California’s “Stop Hidden Taxes” initiative of 2010, for example, was championed by the state Chamber of Commerce as a way to keep business in the state and “employ Californians, create jobs and generate revenue.” It strengthens a state supermajority tax bill, requiring a two-thirds majority to pass new fees for things like breaking environmental laws—and had the backing of everyone from Chevron to the local Wine Institute.

States enacted supermajority rules because voters are tired of elected officials “increasing the tax burden without first asking hard questions to better align taxpayers’ dollars with their priorities, such as treating teachers fairly,” Americans for Prosperity spokesman Bill Riggs told Quartz in an email.

“Teachers should be rewarded for the value they bring to children’s lives,” he said, but before rushing to raise taxes to do so, states should examine why education tax dollars don’t always go to teachers, he said, pointing to a study that found a seven-fold increase in administrative positions since 1950.

Lawmakers should be “examining that disconnect,” when they consider how teachers are paid, he said. “Without common-sense measures like supermajority protections, too many politicians will take the easy way out without addressing systemic problems.”

The economic reality

Making it harder to raise taxes hasn’t necessarily resulted in the economic growth or wiser spending that it was supposed to, however.
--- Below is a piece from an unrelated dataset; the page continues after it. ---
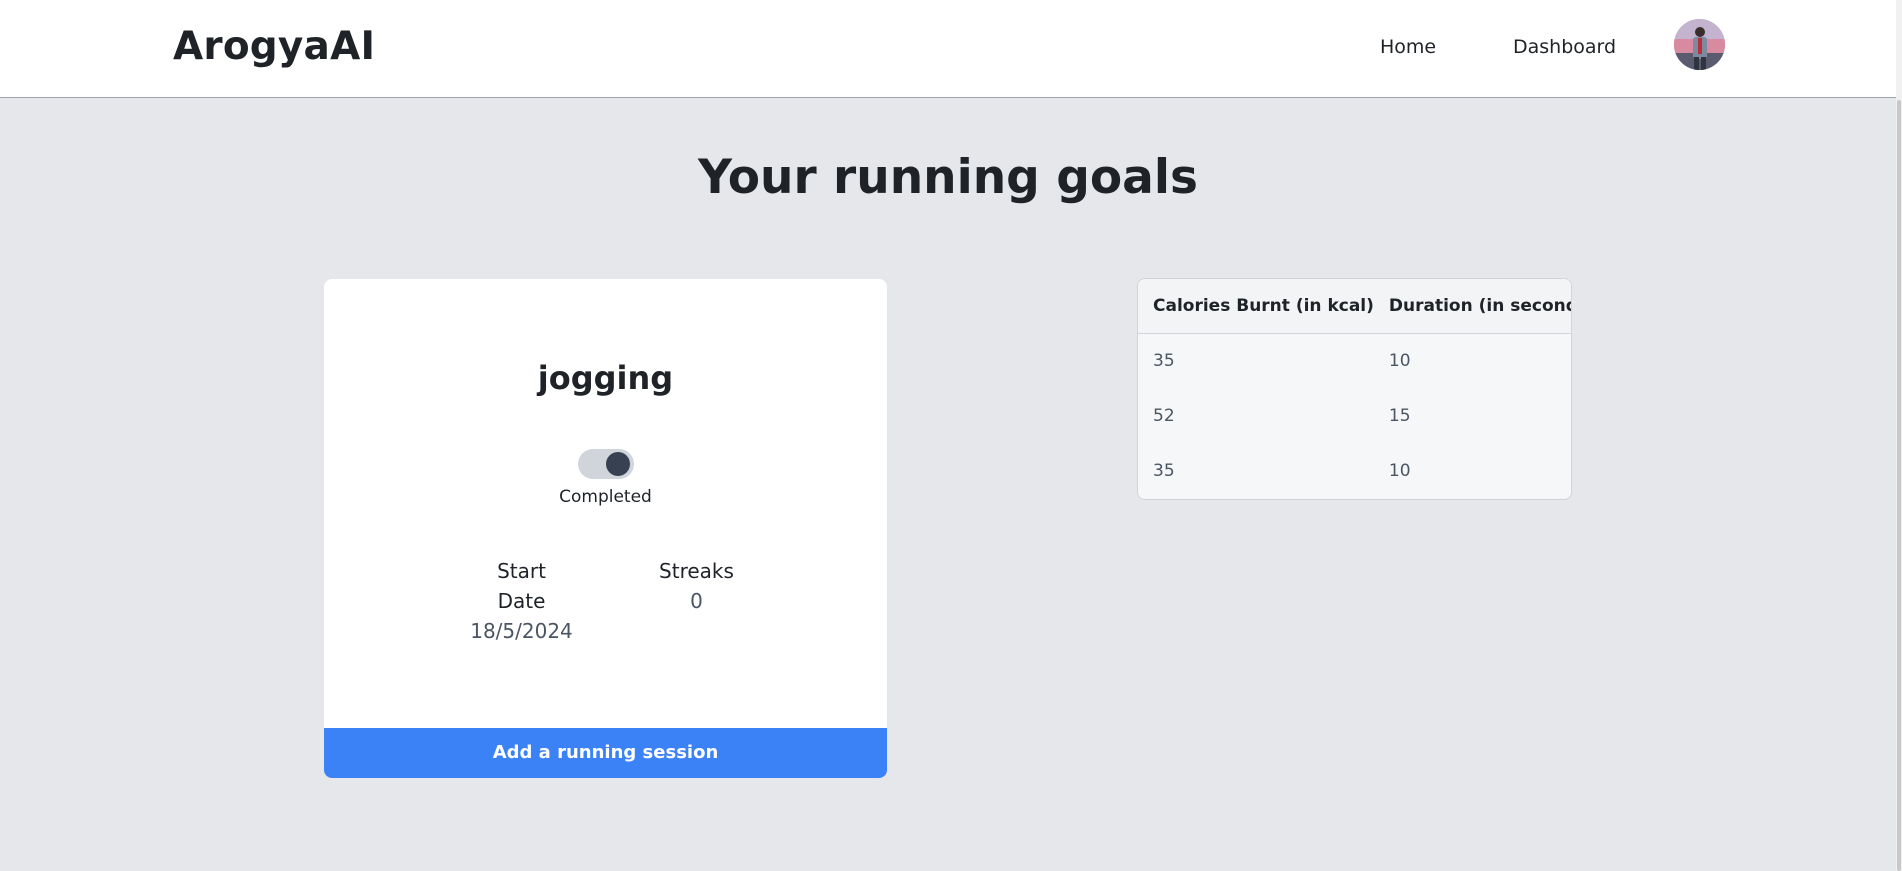 This screenshot has height=871, width=1902. What do you see at coordinates (1408, 47) in the screenshot?
I see `nav-link-home: Home` at bounding box center [1408, 47].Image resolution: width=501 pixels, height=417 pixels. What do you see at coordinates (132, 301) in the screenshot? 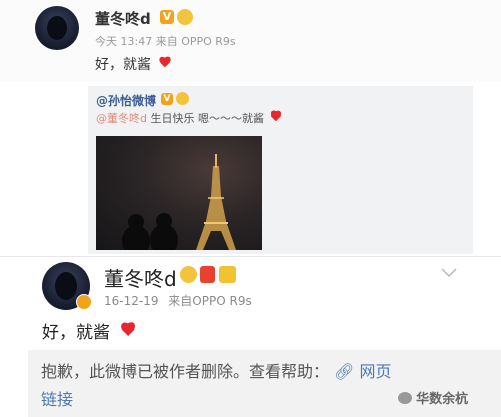
I see `bottom-date: 16-12-19` at bounding box center [132, 301].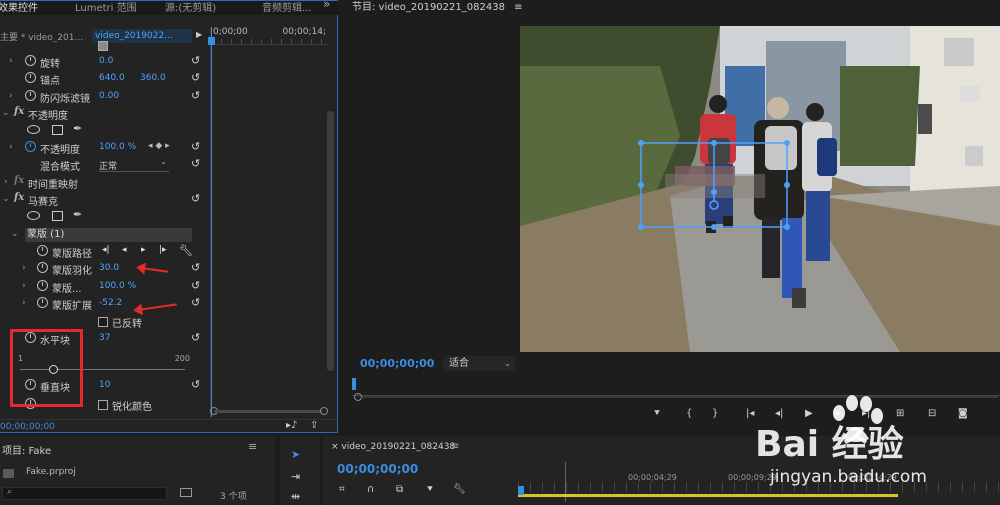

While states that passed supermajority tax laws spent about 2% less on general state funding, that was offset by local spending (ie. from villages, cities, and counties), an Urban Institute report found (pdf, pg. 64).

There’s a broader lesson about “trickle down” economics that the US seems to be learning again and again, since the phrase was first coined to mock president Herbert Hoover’s depression-era tax plan. “We’ve got a good base of evidence from tax cutting in the states that shows tax cuts are not a recipe for economic growth,” said Johnson. “They just lead to reductions in services that people need.”

States with supermajority tax rules that are desperate for cash instead push up other fees like increasing state college tuition and add court access fees like charging for public defenders.

On May 3, teachers in Arizona ended a six-day walkout after the state government agreed to a 20% salary raise over the next three years. While it sounds like a lot, it’s much less than what teachers were originally asking: Overall, Arizona’s school funding is still below the levels of the 2008 recession, later raises are not guaranteed, and and they’re being financed by cash set aside to clean up pollution.

When lawmakers do gather enough votes to raise tax revenues, it is usually for “low hanging fruit” like cigarette taxes or a sales tax, said Meg Wielhe, the deputy director for the Institute on Taxation and Economic Policy, a tax research group. These increases “definitely fall more heavily on low-income families,” she said, which can means they pay a greater percentage of their income in tax overall.

A building backlash

Striking teachers believe they may be the forefront of a new grassroots movement in the US, one that makes voters reconsider taxing companies and the wealthy, and subsequently invest in communities again.

Coalitions are emerging to push back against these supermajority laws, made up of everyone from human service organizations to school boards to highway contractors and environmentalists, said Johnson from CBPP. Meanwhile, dozens of companies have cut ties with ALEC in recent years, under pressure from watchdog groups and news reports.

Some teachers who were on strike have adopted a new chant as they come off: “Vote them out.” They intend to go to the polls in huge numbers in the mid-term election, and vote against candidate running on platforms of tax cuts and caps.

More than 30 of members of the Oklahoma Education Association, which is made up of teachers and other school employees, are running for office in the November midterms, according to spokesman Doug Folks. People in Oklahoma are starting to realize “you can be a conservative,” Folks said, “and you can have some common sense about voting in some revenue funding.”